2️⃣ Create Conda Environment

From your Isaac Lab installation directory:

./isaaclab.sh --conda d3_env
conda activate d3_env

3️⃣ Install Isaac Lab Extensions

./isaaclab.sh --install

4️⃣ Install D3 Extension

Clone this repository and install:

git clone https://github.com/leggedrobotics/d3-skill-discovery.git
cd d3-skill-discovery
./install.sh
What does install.sh do?

The installation script will:

  • ✅ Install the d3_rsl_rl package with USD algorithms
  • ✅ Register the d3_skill_discovery extension with Isaac Lab
  • ✅ Set up all Python dependencies
  • ✅ Verify the installation

🐳 Docker Installation (Alternative)

Using Docker for Easy Setup

Docker provides an isolated environment with all dependencies pre-installed, making it easier to get started without manual setup.

📋 Prerequisites

Requirement Installation Guide
Docker (20.10+) Install Docker
Docker Compose (2.0+) Install Docker Compose
NVIDIA Container Toolkit Install NVIDIA Docker
GPU Memory 16GB+ VRAM recommended

💡 Tip: Verify GPU access with: docker run --rm --gpus all nvidia/cuda:11.8.0-base-ubuntu22.04 nvidia-smi

1️⃣ Clone and Build

  • Clone the repository

    git clone https://github.com/leggedrobotics/d3-skill-discovery.git
    cd d3-skill-discovery
  • Build the Docker image (this may take 15-20 minutes)
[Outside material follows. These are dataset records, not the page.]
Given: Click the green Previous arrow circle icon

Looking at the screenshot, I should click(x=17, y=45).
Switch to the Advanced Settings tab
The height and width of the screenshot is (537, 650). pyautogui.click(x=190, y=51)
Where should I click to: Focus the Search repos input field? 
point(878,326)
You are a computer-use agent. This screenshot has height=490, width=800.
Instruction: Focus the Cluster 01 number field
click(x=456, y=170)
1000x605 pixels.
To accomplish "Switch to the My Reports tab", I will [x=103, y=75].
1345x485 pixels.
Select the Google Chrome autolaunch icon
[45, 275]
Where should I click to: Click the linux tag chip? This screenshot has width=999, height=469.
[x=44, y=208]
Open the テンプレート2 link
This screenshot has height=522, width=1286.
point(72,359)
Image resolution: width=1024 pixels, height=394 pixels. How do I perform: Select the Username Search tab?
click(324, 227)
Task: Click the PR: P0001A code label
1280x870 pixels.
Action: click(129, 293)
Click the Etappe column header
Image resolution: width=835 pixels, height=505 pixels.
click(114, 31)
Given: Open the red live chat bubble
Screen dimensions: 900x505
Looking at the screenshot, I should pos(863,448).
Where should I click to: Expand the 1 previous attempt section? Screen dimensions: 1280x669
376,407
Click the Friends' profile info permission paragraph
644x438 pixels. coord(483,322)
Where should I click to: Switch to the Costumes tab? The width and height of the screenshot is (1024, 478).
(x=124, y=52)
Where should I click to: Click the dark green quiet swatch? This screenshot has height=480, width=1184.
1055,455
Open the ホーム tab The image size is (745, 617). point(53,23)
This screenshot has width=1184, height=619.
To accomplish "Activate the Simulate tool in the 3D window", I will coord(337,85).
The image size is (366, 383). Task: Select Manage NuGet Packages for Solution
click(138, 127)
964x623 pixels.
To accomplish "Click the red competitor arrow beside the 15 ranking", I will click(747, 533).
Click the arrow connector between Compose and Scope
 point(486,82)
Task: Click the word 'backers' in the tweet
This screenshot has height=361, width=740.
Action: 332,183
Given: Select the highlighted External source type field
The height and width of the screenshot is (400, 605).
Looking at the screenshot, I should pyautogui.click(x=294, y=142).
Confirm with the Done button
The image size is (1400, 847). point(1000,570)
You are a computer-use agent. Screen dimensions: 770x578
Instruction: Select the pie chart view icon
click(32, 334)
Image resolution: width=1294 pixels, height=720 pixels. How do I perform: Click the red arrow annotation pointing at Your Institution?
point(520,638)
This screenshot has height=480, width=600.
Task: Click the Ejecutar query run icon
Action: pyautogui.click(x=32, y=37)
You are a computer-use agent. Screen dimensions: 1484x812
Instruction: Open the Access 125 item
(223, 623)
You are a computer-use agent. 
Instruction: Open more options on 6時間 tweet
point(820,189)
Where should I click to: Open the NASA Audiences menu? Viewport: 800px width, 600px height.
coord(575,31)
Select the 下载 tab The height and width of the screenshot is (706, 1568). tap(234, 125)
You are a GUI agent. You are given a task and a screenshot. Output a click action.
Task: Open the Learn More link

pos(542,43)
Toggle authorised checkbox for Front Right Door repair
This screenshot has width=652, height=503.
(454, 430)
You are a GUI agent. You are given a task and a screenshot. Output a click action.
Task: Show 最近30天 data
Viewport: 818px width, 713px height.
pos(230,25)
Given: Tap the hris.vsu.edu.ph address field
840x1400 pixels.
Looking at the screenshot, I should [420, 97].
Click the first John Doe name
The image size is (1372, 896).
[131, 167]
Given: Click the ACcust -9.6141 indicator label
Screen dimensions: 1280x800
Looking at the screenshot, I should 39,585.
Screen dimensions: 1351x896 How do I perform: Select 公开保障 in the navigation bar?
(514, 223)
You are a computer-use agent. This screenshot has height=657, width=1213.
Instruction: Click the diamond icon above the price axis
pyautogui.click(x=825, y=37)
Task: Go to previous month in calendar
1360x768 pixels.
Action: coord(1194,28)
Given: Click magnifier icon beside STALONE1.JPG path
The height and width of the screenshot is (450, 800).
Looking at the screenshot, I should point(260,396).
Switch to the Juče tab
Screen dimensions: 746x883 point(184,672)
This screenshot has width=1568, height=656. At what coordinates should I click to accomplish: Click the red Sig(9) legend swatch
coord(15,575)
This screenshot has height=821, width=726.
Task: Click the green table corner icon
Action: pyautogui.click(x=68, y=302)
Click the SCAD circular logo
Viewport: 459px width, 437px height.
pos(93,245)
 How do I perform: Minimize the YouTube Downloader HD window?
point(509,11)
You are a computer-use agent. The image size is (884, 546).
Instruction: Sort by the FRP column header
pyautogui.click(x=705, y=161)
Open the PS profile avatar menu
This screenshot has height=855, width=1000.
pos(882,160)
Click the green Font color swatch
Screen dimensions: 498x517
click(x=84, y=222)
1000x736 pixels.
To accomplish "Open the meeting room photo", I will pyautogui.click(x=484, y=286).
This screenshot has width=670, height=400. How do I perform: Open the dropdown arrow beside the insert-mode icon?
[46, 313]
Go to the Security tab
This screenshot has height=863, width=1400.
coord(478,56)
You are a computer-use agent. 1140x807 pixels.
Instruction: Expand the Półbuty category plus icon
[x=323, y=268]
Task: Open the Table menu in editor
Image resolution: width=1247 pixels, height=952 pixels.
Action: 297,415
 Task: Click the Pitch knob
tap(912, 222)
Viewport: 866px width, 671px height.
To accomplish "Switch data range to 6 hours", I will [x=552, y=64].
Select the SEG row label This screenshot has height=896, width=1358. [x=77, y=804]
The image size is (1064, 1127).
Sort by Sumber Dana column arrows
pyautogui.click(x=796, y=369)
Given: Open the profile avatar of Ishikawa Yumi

    docker compose -f docker/docker-compose.yaml build

2️⃣ Run the Container

# Start the container with an interactive bash shell
docker compose -f docker/docker-compose.yaml run d3-skill-discovery

# You'll be inside the container at /workspace/d3-skill-discovery
# All packages are already installed and ready to use

3️⃣ Run Training in Docker

Inside the container, you can run training commands directly:

# Train in headless mode (recommended for Docker)
python scripts/d3_rsl_rl/train.py \
  --task Isaac-USD-Anymal-D-v0 \
  --num_envs 2048 \
  --headless \
  --logger tensorboard

# For WandB logging, set your API key first
export WANDB_API_KEY=your_api_key_here
python scripts/d3_rsl_rl/train.py \
  --task Isaac-USD-Anymal-D-v0 \
  --logger wandb

💡 Docker Tips

Persistent Data:

  • The workspace is mounted from your host machine, so all changes persist
  • Logs and checkpoints saved in the container are accessible on your host at d3-skill-discovery/logs/

GPU Usage:

  • Verify GPU access with nvidia-smi inside the container
  • If you see GPU errors, ensure nvidia-docker2 is properly installed

Multiple Terminals:

  • To open additional terminals in the same container:

    docker exec -it d3-skill-discovery bash

Stopping the Container:

  • Type exit or press Ctrl+D to exit the container
  • Container state is not saved; restart with docker compose -f docker/docker-compose.yaml run d3-skill-discovery

Cleaning Up:

  • Remove the container: docker compose -f docker/docker-compose.yaml down
  • Remove the image: docker rmi d3-skill-discovery
  • Full cleanup: docker system prune -a

🏗️ Repository Structure

Click to expand directory tree
d3-skill-discovery/
├── source/d3_skill_discovery/          # IsaacLab extension with environments
│   └── d3_skill_discovery/
│       ├── tasks/                      # Environment implementations
│       │   ├── unsupervised_skill_discovery/  # USD environments
│       │   └── downstream/             # Evaluation tasks
│       └── d3_rsl_rl/                  # Configuration utilities
├── source/d3_rsl_rl/                   # Reinforcement learning algorithms
│   └── d3_rsl_rl/
│       ├── algorithms/                 # PPO implementation
│       ├── intrinsic_motivation/       # USD algorithms (DIAYN, METRA, etc.)
│       ├── modules/                    # Neural network architectures
│       ├── runners/                    # Training orchestration
│       └── storage/                    # Rollout buffer management
└── scripts/                            # Training and evaluation scripts
    └── d3_rsl_rl/
        ├── train.py                    # Main training script
        ├── play.py                     # Policy visualization
        └── skill_gui.py                # Interactive skill control GUI

🌍 Environments

The tasks are implemented inside source/d3_skill_discovery/d3_skill_discovery/tasks directory.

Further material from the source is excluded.